Ohio serial killer guilty of strangling women found under clothes in vacant home
ASHLAND, Ohio -- A man has been convicted in the slayings of two women whose bodies were found underneath piles of clothes in what was thought to be a vacant Ohio home. Shawn Grate could be sentenced to death on the aggravated-murder and kidnapping convictions.
Jurors took only a few hours on Monday to reach a verdict in the 2016 strangulation deaths of the two women.
Grate was arrested after a third woman escaped from the Ashland home where the bodies of the other two women were found. On her 911 call, the woman said that she had been tied up, but managed to partly freed herself to make the call from her captor's phone while he was asleep. She is heard whispering to a dispatcher, terrified that she will wake him up.
"I've been abducted," the woman said in the call, begging, "Please hurry."
Grate also has been linked to the deaths of three other women elsewhere but hasn't been charged in those killings.
Grate, 41, faced 23 charges, but he pleaded guilty to 15 of those last week, including rape, robbery, and abuse of a corpse, reports CBS affiliate WOIO. Those charges carry a penalty of up to 74 years in prison.

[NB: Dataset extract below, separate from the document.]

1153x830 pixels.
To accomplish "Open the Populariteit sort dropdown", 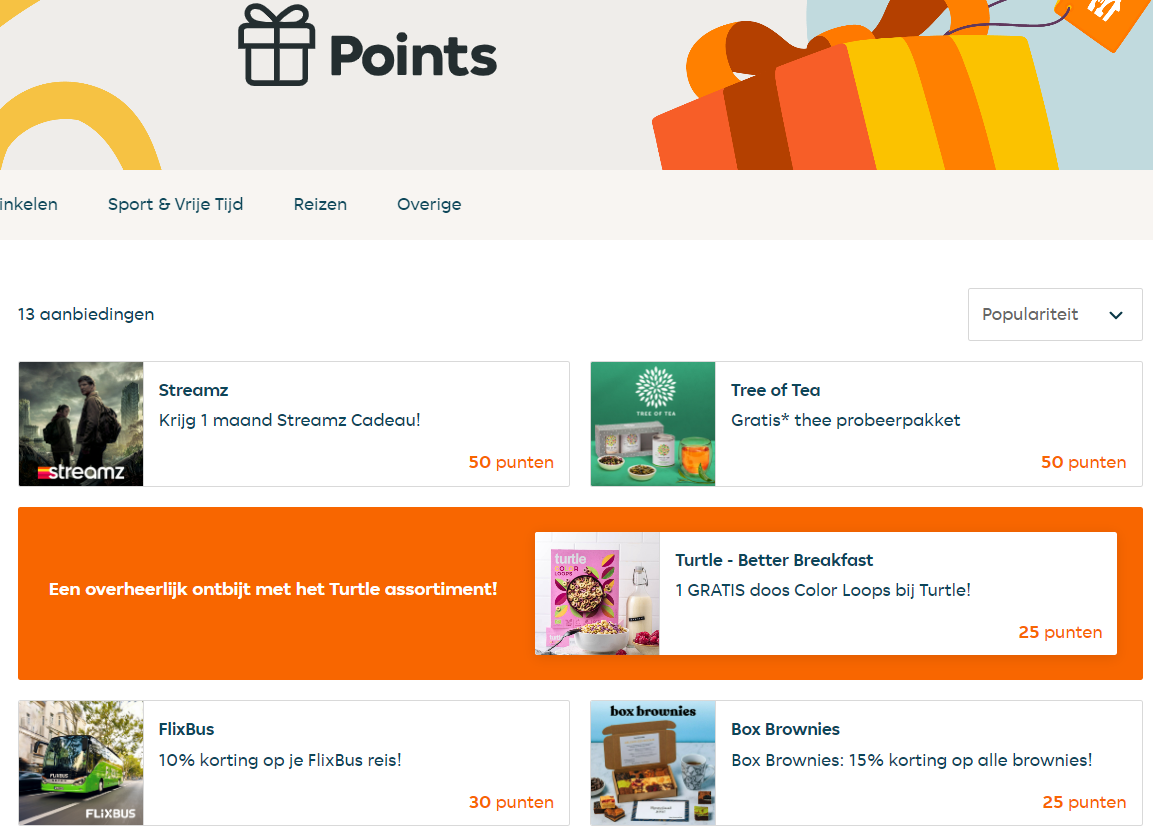I will point(1054,315).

Grate was convicted on the remaining eight charges, including the aggravated murders of Elizabeth Griffith and Stacey Stanley, who he told police in videotaped confessions that he strangled to death.

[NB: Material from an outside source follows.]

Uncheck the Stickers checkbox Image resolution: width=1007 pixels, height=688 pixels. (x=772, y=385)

Kurtis Stanley, the son of Stacey Stanley, told the station he was pleased with the verdict.
"He is a guilty man for what he's done, you know," he said. "I mean, maybe one day, things will change for him, but as of right now, that doesn't make me feel any other way towards him."

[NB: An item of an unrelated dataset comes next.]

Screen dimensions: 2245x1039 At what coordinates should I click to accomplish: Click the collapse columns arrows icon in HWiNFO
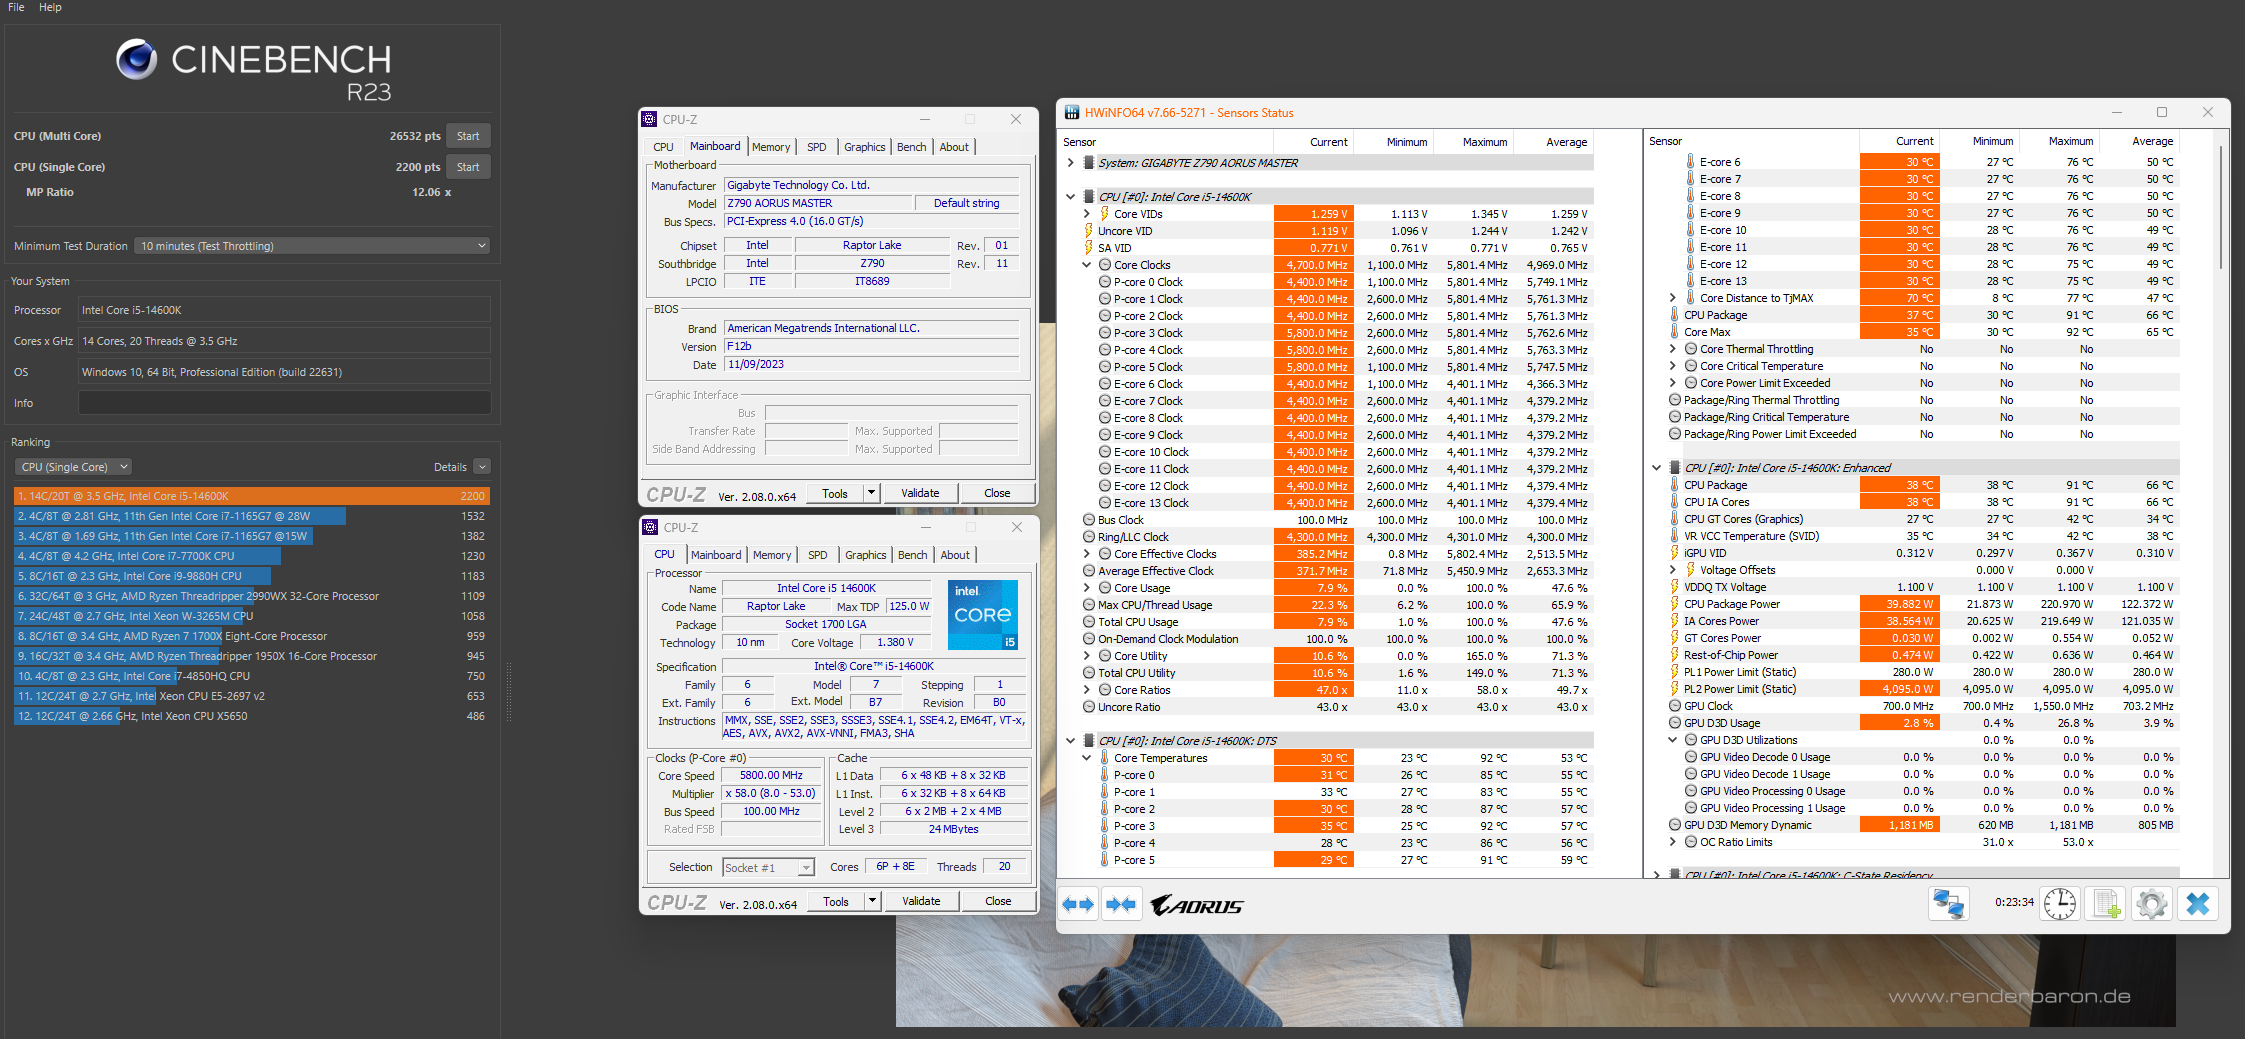tap(1121, 904)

Stanley said his mother had a flat tire late at night and was at gas station a few blocks from the vacant home.
"I think it was just an accidental run in," he said. "He was out preying on women and he took my mom."
He told the station he wants the focus to be on the victims, rather than Grate.
Grate is due in court for sentencing May 18. He faces life in prison or the death penalty.